* _Aim of the task_
Reproduce the following records verbatim, line for line.

* _Dataset rows_

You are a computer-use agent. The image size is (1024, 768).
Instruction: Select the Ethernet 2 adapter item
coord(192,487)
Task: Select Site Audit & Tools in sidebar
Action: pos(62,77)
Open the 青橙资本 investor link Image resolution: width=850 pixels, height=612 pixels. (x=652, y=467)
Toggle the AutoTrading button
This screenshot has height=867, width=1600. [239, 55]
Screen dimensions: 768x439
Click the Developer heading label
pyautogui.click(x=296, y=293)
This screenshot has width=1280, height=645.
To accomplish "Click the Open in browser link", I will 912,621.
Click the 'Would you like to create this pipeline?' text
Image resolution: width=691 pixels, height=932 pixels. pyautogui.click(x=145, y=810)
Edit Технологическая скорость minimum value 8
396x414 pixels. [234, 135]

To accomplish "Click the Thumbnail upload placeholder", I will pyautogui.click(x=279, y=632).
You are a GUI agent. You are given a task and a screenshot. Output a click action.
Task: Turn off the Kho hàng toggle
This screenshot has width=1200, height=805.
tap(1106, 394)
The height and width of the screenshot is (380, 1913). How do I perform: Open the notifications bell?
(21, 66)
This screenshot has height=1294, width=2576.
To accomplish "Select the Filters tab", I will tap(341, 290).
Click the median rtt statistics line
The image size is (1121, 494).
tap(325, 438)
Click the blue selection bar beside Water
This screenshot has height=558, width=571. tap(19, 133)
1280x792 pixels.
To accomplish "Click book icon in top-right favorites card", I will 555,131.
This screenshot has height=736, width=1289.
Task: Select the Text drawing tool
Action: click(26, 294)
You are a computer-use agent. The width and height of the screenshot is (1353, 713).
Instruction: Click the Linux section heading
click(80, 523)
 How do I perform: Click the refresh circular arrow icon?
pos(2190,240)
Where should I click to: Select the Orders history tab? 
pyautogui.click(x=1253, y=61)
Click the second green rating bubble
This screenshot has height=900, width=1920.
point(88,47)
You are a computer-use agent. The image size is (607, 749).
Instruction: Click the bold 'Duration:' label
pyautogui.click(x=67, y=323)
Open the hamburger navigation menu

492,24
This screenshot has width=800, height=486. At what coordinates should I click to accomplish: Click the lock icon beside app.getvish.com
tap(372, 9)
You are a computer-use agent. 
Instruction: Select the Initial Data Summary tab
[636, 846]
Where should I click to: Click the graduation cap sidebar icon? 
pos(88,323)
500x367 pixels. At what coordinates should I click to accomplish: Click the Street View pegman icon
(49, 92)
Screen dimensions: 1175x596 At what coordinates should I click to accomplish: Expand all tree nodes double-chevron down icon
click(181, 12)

* _Exercise answer_
You are a computer-use agent. The image size is (1024, 768).
Instruction: Select the Ethernet 2 adapter item
coord(192,487)
Task: Select Site Audit & Tools in sidebar
Action: pos(62,77)
Open the 青橙资本 investor link Image resolution: width=850 pixels, height=612 pixels. (x=652, y=467)
Toggle the AutoTrading button
This screenshot has height=867, width=1600. [239, 55]
Screen dimensions: 768x439
Click the Developer heading label
pyautogui.click(x=296, y=293)
This screenshot has width=1280, height=645.
To accomplish "Click the Open in browser link", I will 912,621.
Click the 'Would you like to create this pipeline?' text
Image resolution: width=691 pixels, height=932 pixels. pyautogui.click(x=145, y=810)
Edit Технологическая скорость minimum value 8
396x414 pixels. [234, 135]

To accomplish "Click the Thumbnail upload placeholder", I will pyautogui.click(x=279, y=632).
You are a GUI agent. You are given a task and a screenshot. Output a click action.
Task: Turn off the Kho hàng toggle
This screenshot has width=1200, height=805.
tap(1106, 394)
The height and width of the screenshot is (380, 1913). How do I perform: Open the notifications bell?
(21, 66)
This screenshot has height=1294, width=2576.
To accomplish "Select the Filters tab", I will tap(341, 290).
Click the median rtt statistics line
The image size is (1121, 494).
tap(325, 438)
Click the blue selection bar beside Water
This screenshot has height=558, width=571. tap(19, 133)
1280x792 pixels.
To accomplish "Click book icon in top-right favorites card", I will 555,131.
This screenshot has height=736, width=1289.
Task: Select the Text drawing tool
Action: click(26, 294)
You are a computer-use agent. The width and height of the screenshot is (1353, 713).
Instruction: Click the Linux section heading
click(80, 523)
 How do I perform: Click the refresh circular arrow icon?
pos(2190,240)
Where should I click to: Select the Orders history tab? 
pyautogui.click(x=1253, y=61)
Click the second green rating bubble
This screenshot has height=900, width=1920.
point(88,47)
You are a computer-use agent. The image size is (607, 749).
Instruction: Click the bold 'Duration:' label
pyautogui.click(x=67, y=323)
Open the hamburger navigation menu

492,24
This screenshot has width=800, height=486. At what coordinates should I click to accomplish: Click the lock icon beside app.getvish.com
tap(372, 9)
You are a computer-use agent. 
Instruction: Select the Initial Data Summary tab
[636, 846]
Where should I click to: Click the graduation cap sidebar icon? 
pos(88,323)
500x367 pixels. At what coordinates should I click to accomplish: Click the Street View pegman icon
(49, 92)
Screen dimensions: 1175x596 At what coordinates should I click to accomplish: Expand all tree nodes double-chevron down icon
click(181, 12)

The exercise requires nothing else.